* _Material for the task_
______________________________

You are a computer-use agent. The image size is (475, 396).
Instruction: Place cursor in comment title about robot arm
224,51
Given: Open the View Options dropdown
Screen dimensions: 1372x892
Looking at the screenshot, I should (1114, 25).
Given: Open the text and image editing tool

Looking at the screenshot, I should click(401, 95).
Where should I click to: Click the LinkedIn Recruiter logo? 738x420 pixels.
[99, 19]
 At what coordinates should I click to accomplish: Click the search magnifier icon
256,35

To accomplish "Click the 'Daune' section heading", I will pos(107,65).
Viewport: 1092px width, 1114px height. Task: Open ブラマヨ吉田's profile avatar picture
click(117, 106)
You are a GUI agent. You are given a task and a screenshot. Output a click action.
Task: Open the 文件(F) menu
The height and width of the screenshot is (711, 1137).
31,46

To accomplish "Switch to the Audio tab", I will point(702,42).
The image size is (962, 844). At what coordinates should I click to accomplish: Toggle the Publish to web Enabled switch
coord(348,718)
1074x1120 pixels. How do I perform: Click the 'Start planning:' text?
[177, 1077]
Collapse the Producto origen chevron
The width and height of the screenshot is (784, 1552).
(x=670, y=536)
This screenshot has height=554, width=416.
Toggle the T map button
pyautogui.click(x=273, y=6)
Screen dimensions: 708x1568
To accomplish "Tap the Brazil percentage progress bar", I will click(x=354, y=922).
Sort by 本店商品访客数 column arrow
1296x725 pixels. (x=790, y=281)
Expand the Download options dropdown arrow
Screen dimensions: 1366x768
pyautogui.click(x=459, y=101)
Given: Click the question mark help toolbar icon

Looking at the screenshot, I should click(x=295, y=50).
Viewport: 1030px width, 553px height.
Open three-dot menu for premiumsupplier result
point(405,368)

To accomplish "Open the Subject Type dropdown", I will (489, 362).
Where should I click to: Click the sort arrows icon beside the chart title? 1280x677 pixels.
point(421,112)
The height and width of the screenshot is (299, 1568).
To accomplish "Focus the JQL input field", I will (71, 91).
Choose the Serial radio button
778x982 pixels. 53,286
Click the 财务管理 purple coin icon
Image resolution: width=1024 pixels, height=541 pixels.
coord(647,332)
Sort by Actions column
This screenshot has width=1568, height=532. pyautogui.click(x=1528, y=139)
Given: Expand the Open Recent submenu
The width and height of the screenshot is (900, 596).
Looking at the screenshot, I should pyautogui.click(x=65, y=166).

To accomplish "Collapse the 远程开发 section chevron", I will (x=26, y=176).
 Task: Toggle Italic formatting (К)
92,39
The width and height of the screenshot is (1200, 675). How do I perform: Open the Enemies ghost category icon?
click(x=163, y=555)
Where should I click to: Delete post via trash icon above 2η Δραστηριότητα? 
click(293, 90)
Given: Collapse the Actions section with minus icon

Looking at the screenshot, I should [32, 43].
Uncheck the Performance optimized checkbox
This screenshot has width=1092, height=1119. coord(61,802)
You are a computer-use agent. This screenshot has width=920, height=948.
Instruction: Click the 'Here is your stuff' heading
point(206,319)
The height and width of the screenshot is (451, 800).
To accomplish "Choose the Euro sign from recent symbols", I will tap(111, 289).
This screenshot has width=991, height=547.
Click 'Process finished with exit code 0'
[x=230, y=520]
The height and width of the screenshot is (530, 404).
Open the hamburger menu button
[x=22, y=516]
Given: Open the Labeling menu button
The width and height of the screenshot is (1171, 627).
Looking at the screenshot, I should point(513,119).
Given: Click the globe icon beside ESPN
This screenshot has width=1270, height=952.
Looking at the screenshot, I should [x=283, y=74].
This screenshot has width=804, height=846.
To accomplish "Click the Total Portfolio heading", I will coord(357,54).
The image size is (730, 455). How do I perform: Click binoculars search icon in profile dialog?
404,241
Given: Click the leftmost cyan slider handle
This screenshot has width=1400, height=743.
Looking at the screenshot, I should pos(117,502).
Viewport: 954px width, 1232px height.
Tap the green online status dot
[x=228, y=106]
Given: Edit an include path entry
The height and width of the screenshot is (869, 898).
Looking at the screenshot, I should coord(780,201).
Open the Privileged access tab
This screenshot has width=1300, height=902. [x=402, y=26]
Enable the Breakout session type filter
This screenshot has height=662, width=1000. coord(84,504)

______________________________

* _Aim of the exercise_
Write every record above out again exactly as it stands.

* _Reply to the task_
You are a computer-use agent. The image size is (475, 396).
Instruction: Place cursor in comment title about robot arm
224,51
Given: Open the View Options dropdown
Screen dimensions: 1372x892
Looking at the screenshot, I should (1114, 25).
Given: Open the text and image editing tool

Looking at the screenshot, I should click(401, 95).
Where should I click to: Click the LinkedIn Recruiter logo? 738x420 pixels.
[99, 19]
 At what coordinates should I click to accomplish: Click the search magnifier icon
256,35

To accomplish "Click the 'Daune' section heading", I will pos(107,65).
Viewport: 1092px width, 1114px height. Task: Open ブラマヨ吉田's profile avatar picture
click(117, 106)
You are a GUI agent. You are given a task and a screenshot. Output a click action.
Task: Open the 文件(F) menu
The height and width of the screenshot is (711, 1137).
31,46

To accomplish "Switch to the Audio tab", I will point(702,42).
The image size is (962, 844). At what coordinates should I click to accomplish: Toggle the Publish to web Enabled switch
coord(348,718)
1074x1120 pixels. How do I perform: Click the 'Start planning:' text?
[177, 1077]
Collapse the Producto origen chevron
The width and height of the screenshot is (784, 1552).
(x=670, y=536)
This screenshot has height=554, width=416.
Toggle the T map button
pyautogui.click(x=273, y=6)
Screen dimensions: 708x1568
To accomplish "Tap the Brazil percentage progress bar", I will click(x=354, y=922).
Sort by 本店商品访客数 column arrow
1296x725 pixels. (x=790, y=281)
Expand the Download options dropdown arrow
Screen dimensions: 1366x768
pyautogui.click(x=459, y=101)
Given: Click the question mark help toolbar icon

Looking at the screenshot, I should click(x=295, y=50).
Viewport: 1030px width, 553px height.
Open three-dot menu for premiumsupplier result
point(405,368)

To accomplish "Open the Subject Type dropdown", I will (489, 362).
Where should I click to: Click the sort arrows icon beside the chart title? 1280x677 pixels.
point(421,112)
The height and width of the screenshot is (299, 1568).
To accomplish "Focus the JQL input field", I will (71, 91).
Choose the Serial radio button
778x982 pixels. 53,286
Click the 财务管理 purple coin icon
Image resolution: width=1024 pixels, height=541 pixels.
coord(647,332)
Sort by Actions column
This screenshot has width=1568, height=532. pyautogui.click(x=1528, y=139)
Given: Expand the Open Recent submenu
The width and height of the screenshot is (900, 596).
Looking at the screenshot, I should pyautogui.click(x=65, y=166).

To accomplish "Collapse the 远程开发 section chevron", I will (x=26, y=176).
 Task: Toggle Italic formatting (К)
92,39
The width and height of the screenshot is (1200, 675). How do I perform: Open the Enemies ghost category icon?
click(x=163, y=555)
Where should I click to: Delete post via trash icon above 2η Δραστηριότητα? 
click(293, 90)
Given: Collapse the Actions section with minus icon

Looking at the screenshot, I should [32, 43].
Uncheck the Performance optimized checkbox
This screenshot has width=1092, height=1119. coord(61,802)
You are a computer-use agent. This screenshot has width=920, height=948.
Instruction: Click the 'Here is your stuff' heading
point(206,319)
The height and width of the screenshot is (451, 800).
To accomplish "Choose the Euro sign from recent symbols", I will tap(111, 289).
This screenshot has width=991, height=547.
Click 'Process finished with exit code 0'
[x=230, y=520]
The height and width of the screenshot is (530, 404).
Open the hamburger menu button
[x=22, y=516]
Given: Open the Labeling menu button
The width and height of the screenshot is (1171, 627).
Looking at the screenshot, I should point(513,119).
Given: Click the globe icon beside ESPN
This screenshot has width=1270, height=952.
Looking at the screenshot, I should [x=283, y=74].
This screenshot has width=804, height=846.
To accomplish "Click the Total Portfolio heading", I will coord(357,54).
The image size is (730, 455). How do I perform: Click binoculars search icon in profile dialog?
404,241
Given: Click the leftmost cyan slider handle
This screenshot has width=1400, height=743.
Looking at the screenshot, I should pos(117,502).
Viewport: 954px width, 1232px height.
Tap the green online status dot
[x=228, y=106]
Given: Edit an include path entry
The height and width of the screenshot is (869, 898).
Looking at the screenshot, I should coord(780,201).
Open the Privileged access tab
This screenshot has width=1300, height=902. [x=402, y=26]
Enable the Breakout session type filter
This screenshot has height=662, width=1000. coord(84,504)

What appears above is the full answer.